Requirements:
a – List every person named in the mailing-list message about SSO authentication.
b – Write the next part of the mailing-list message about SSO authentication, starting right after its final sentence.

SSO authentication: a new approach

Guy Rixon gtr at ast.cam.ac.uk
Fri Mar 18 22:27:18 PST 2005


If the initial, unchecked registration puts the user into an anonymous _group_
inside a community, and if the access authorized for that group is lower, does
that serve? Once the user is checked, then they are moved to another group.

If we went with this model, what privileges can be authorized for the
anonymous group?  If they can't be allowed to use VOStores then it's not very
helpful.

On Wed, 16 Mar 2005, Paul Harrison wrote:

> Ray Plante wrote:
> > On Tue, 15 Mar 2005, Paul Harrison wrote:
> >
> >>I think that the distinction would have a bearing on any design -
> >>instead of having different classes of CA, all CAs would be equal, but
> >>the  less privileged user would only be registered in a low priviledge
> >>community for instance.
> >
> >
> > I'm trying to address a very practical problem:  the hassle of getting a
> > certificate.  I want to allow users to be able to fill out a registration
> > form and begin access restricted services immediately.  This is not the
> > current practice with cert-based trust models.  Many sites provide
> > immediate restricted access without the use of certs, so why bother?
> > Because we don't need to support two forms of authentication, for one;
> > interoperability across sites, for two.
> >
> > So, do you want to see an easier way to get a certificate?  If not, then
> > weak certs are not useful.  If so, can you really trust a process that
> > cuts corners for expediancy as much as a process that takes greater care?

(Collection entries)
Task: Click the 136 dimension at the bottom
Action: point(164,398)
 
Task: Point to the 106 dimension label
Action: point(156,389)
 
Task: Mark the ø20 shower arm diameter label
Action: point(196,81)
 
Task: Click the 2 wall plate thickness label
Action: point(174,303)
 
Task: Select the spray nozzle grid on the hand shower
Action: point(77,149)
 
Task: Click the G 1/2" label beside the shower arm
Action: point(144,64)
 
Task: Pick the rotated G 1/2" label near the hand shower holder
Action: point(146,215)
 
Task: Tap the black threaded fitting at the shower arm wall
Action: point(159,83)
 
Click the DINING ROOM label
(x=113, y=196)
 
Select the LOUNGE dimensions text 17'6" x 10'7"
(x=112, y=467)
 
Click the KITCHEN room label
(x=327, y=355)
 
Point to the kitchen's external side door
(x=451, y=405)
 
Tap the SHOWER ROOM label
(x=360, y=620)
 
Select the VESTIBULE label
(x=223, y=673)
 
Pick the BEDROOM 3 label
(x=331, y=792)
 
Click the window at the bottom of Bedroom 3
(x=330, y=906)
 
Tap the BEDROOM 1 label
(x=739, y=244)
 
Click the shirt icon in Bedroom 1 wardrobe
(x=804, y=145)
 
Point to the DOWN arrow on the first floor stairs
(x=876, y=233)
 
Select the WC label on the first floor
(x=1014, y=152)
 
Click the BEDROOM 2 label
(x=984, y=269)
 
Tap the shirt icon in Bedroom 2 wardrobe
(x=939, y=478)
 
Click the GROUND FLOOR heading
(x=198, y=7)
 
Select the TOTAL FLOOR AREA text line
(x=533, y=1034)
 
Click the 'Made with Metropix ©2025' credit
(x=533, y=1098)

The results:
a – Guy Rixon, Paul Harrison, Ray Plante

b –
> > When you assign lower priviledges to a user (because we're not really sure
> > they are who they say they are), how do you do that?  For one, how do you
> > recognize that this person should get lower priviledges?  You can only do
> > it if you control both the granting of the certificate AND the assigning
> > of priviledge.  Priviledges, however, are assigned by the maintainer of
> > service and not the CA.
> >
> >
>
> I think that we are both looking at solving the same use case of making
> it easy to get a certificate that can be in use minutes after the user
> has registered.
>
> Effectively what I am arguing for is that once an identity has been
> issued to a user (in the form of a certificate) they keep that identity.
>   In the document that you distributed, there is a requirement 2.4-R2
> 'Users should be allowed to "upgrade" a weak certificate to a strong one
> without loss of access to their data' - if there are different classes
> of certificate, this necessarily means issuing a new certificate and
> effectively changing identity, which then means that the effective owner
> of all user's resources needs to be changed to maintain access
> permissions - not a nice process....
>
> What makes it a pain normally to get a certificate (in the UK at least)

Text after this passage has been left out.